Honda Fit Common Problems
One of the bestselling cars by Honda in recent history, the Honda Fit subcompact provides a lot of comfort for such a small car. Its revolutionary monospace construction offers lots of interior space while its “Magic Seat” system provides various cargo and seating modes for versatility on the road. Today, the Fit is found at nearly every corner of the globe with nearly 5 million units on the road.
The Honda Fit is a symbol of Honda’s drive for maximizing efficiency in its cars, but just like any other vehicle, it does have its own share of flaws. Here are some of the more frequent problems found in Honda Fit vehicles.
Variable Valve Timing
One or more of the four springs found on the engine’s variable valve timing system has been known to fail in Fit subcompacts, leading to rough idling and stalling that can severely affect handling and steering performance. Fit owners who encounter these problems must have their cars inspected and, if the spring is found to be at fault, replaced as soon as possible.
Owners of 2007-2008 Honda Fit models have also reported problems with the A/C system, particularly with the fan speed control switch. This problem is usually traced back to defects in the A/C fan, which cause the resister pack that controls the fan to burn out. Replacing both the fan and resister pack typically solves this issue.
Window Switch Water Damage
Honda has issued a recall for Fit vehicles in lieu of several cases of water damage on the power window switches on the driver’s side window. Water intrusion into the switch can lead to switch failure and pose a fire hazard. Dealers are instructed to inspect the switch; if the switch is damaged, it will be replaced immediately, but if no damage is found the switch can still be replaced but will be put on a waiting list.
The fuel filler doors of 2009-2014 Honda Fit models have been reported to not open or require a deal of force to do so. A fault in the spring and mechanisms in the door is typically the source of the problem and must be replaced.
How to Care for Your Honda Fit to Get Better Gas Mileage and Fuel Economy
The Honda Fit has always been a hit for frugal car owners.

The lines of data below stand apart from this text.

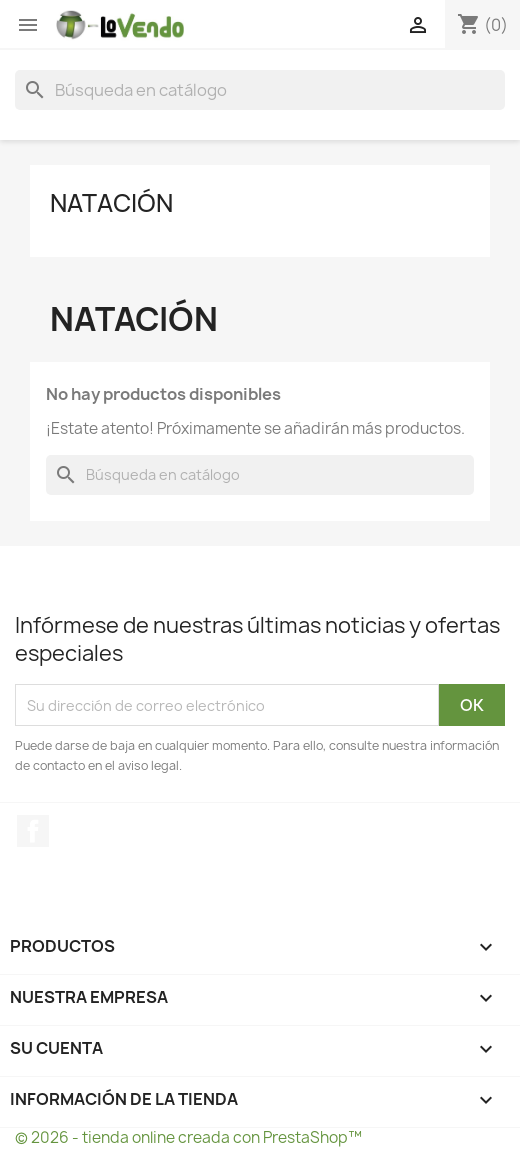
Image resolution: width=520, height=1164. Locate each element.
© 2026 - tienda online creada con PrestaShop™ (188, 1137)
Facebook (33, 831)
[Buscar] (260, 90)
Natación (111, 203)
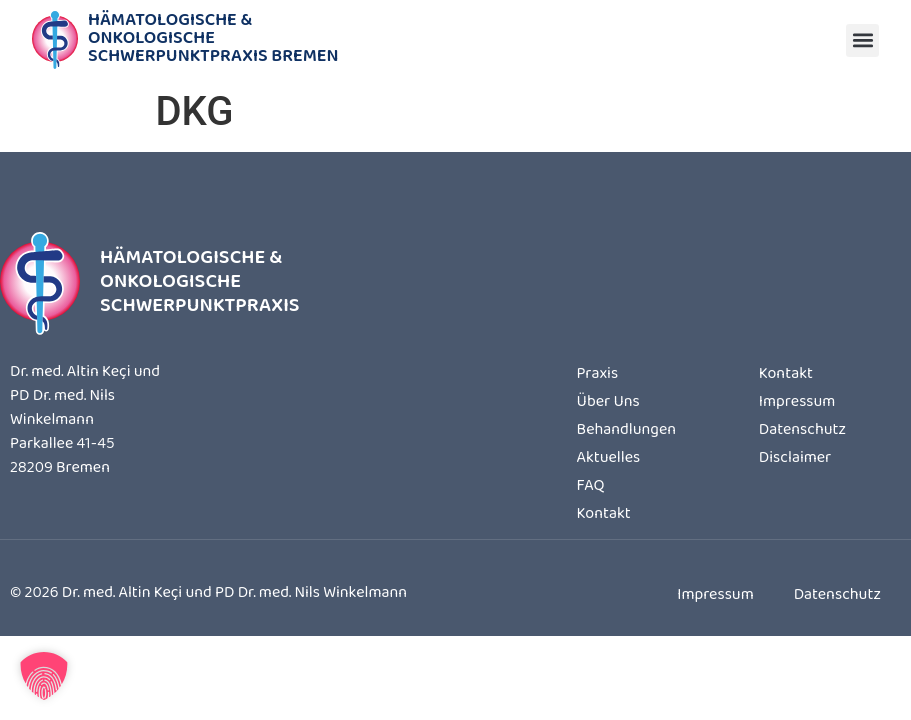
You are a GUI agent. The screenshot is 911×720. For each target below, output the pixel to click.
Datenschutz (802, 431)
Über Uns (608, 403)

This subcompact four-door hatchback may be small, but offers big-time practicality, with its high fuel economy, space-efficient engineering, and crisp handling. But just because your car is already efficient on gas doesn't mean you can't save more. By taking care of your vehicle properly, you will spend even less than before.
- Maintain the right pressure in all four tires.
Having proper tire pressure is clearly beneficial to your car's health that newer Honda Fit models are now equipped with a tire pressure monitoring system (TPMS). Aside from saving on fuel, good pressure will prevent your tires from wearing out quickly due to bad wear patterns. It also provides better handling so you can always drive safely and avoid any accidents. If your car has a TPMS, you will always be alerted whenever the tire pressure drops significantly below recommended levels. When this happens, inspect all your tires for damage, and use an air pressure gauge to find which one has low pressure and inflate it. Note that every time you inflate, change, or rotate your tires, you will need to recalibrate the TPMS. To do this, you only need to press and hold the TPMS button until the pressure indicator blinks twice, and calibration will begin and finish automatically.
Aside from making sure your Honda Fit's tires are inflated right, keeping your wheels aligned is another preventive maintenance that will help you save money. Making sure that your tires are aligned prevents your car from pulling to either side, lengthens the life of your wheels, and adds to its braking performance. Generally, you must inspect your car's wheel alignment every 10,000 miles, but if you drive on rough roads often, then you should check it every 5,000 miles or so.
- Change the spark plug even before it's due.
Honda recommends that you change your spark plugs every 100,000 miles. However, engine problems most often occur in the last 20,000 miles. By this time, your engine may have a rough idle, have trouble starting, or even misfire. You might also notice that you are consuming more fuel than before or your car is accelerating poorly. You don't have to wait until your engine starts to go bad. Once your spark plug reaches 80,000 miles, replace it as soon as possible. This will save you money from the wasted fuel, repairs, and other components that may get damaged by the engine troubles.
- Replace your air filter often.
Your Honda Fit's air filter is the only thing keeping small yet damaging particles out of the engine. However, just like other filters, this component eventually gets dirty and will need to be replaced. Not changing your air filter can cause your car to lose up to 3 mpg, hurt its performance, or even damage its engine. Your owner's manual recommends that you replace the filter every 20,000 miles or once a year. If you drive in dusty or sandy roads, however, you must change it more often.